Créé dix ans plus tôt, l’Ensemble Pythagore a suivi une orientation musicale assez similaire aux Eléments, joignant avec une maestria semblable musique baroque et musique contemporaine.
Né au Liban en 1967, Zad Moultaka renaît en quelque sorte en 2003. A cette date, ce jeune compositeur acquiert un langage esthétique personnel, mélange concordant de spiritualité arabe, de subtilités harmoniques occidentales, et d’engagement politique. Depuis lors sa production musicale n’a cessé de s’amplifier, jusqu’à atteindre les vastes dimensions de « Visions » (2008).
Bénéficiant de l’apport artistique de deux formations, et des troublants écheveaux harmoniques de Zad Moultak ce concert-somme se conjuguera à tous les temps.
Au passé : L’œuvre de Moultaka est le produit d’un tissage savant entre de multiples faisceaux de réminiscences.
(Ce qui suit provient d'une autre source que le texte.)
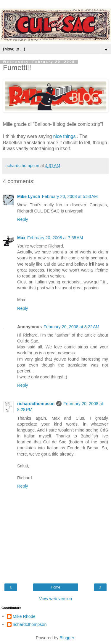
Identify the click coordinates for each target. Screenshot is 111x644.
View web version (56, 599)
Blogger (67, 638)
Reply (22, 219)
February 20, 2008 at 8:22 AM (71, 327)
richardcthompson (36, 404)
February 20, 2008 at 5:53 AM (70, 196)
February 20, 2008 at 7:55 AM (55, 238)
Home (55, 587)
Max (21, 238)
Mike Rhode (24, 616)
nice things (65, 136)
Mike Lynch (29, 196)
De multiples lignes mélodiques s’approchent, se croisent, se touchent, s’entrecroisent, se mêlent, fusionnent, pour ne composer finalement plus qu’un unique vêtement harmonique. « I Had a Dream » entrelace ainsi le plaidoyer humaniste de Martin Luther King avec des fragments de témoignages des réfugiés de Katrina : passé lointain et passé proche s’harmonisent et évoquent de concert les heurs et malheurs d’un même espoir. « Nepsis » met en musique le poème d’Etel Adnan « Fives senses for one death », vaste dénonciation de l’Amérique « Mainstream » des années 1970. « Khat » transpose l’art millénaire de la calligraphie arabe dans un chœur a cappella : en identifiant des passerelles sonores inédites entre art écrit et art musical, cet ouvrage retrouve la force des neumes grecs. « Visions » dédouble en quelque sorte la mesure, le Chœur jouant avec un temps de retard sur une bande son de ses propres enregistrements. Un peu comme Peter Schlemihl, les musiciens semblent en quête de leur ombre, d’un avenir projeté qui pourrait bien être souvenir de leur passé. Accoutumés à reconstituer les univers harmoniques anciens, Les Eléments et l’Ensemble Pythagore, n’auront aucune peine à démêler ces entrelacs temporels.
Au présent : Ce concert marque l’aboutissement d’une collaboration fructueuse entre un compositeur et ses interprètes de prédilection. Zad Moultaka a en effet sympathisé avec les Eléments dès 2004, soit au début de sa « renaissance ». Au cours du festival des 38e rugissants de Grenoble, la formation de Joël Suhubiette interprète pour la première fois trois œuvres de Moultaka, dont le Fragment B118 d’après Empédocle. En 2005, elle crée « Nepsis », commande de l’Etat français, à Saintes. De plus en plus approfondie, cette collaboration est parachevée par la parution de « Vision » chez Empreinte digitale en 2008.
Résumé de deux itinéraires artistiques conjoints, l’avant-dernier concert du cycle Présences Vocales, constitue un solide point d’ancrage dans le chaos des musiques contemporaines.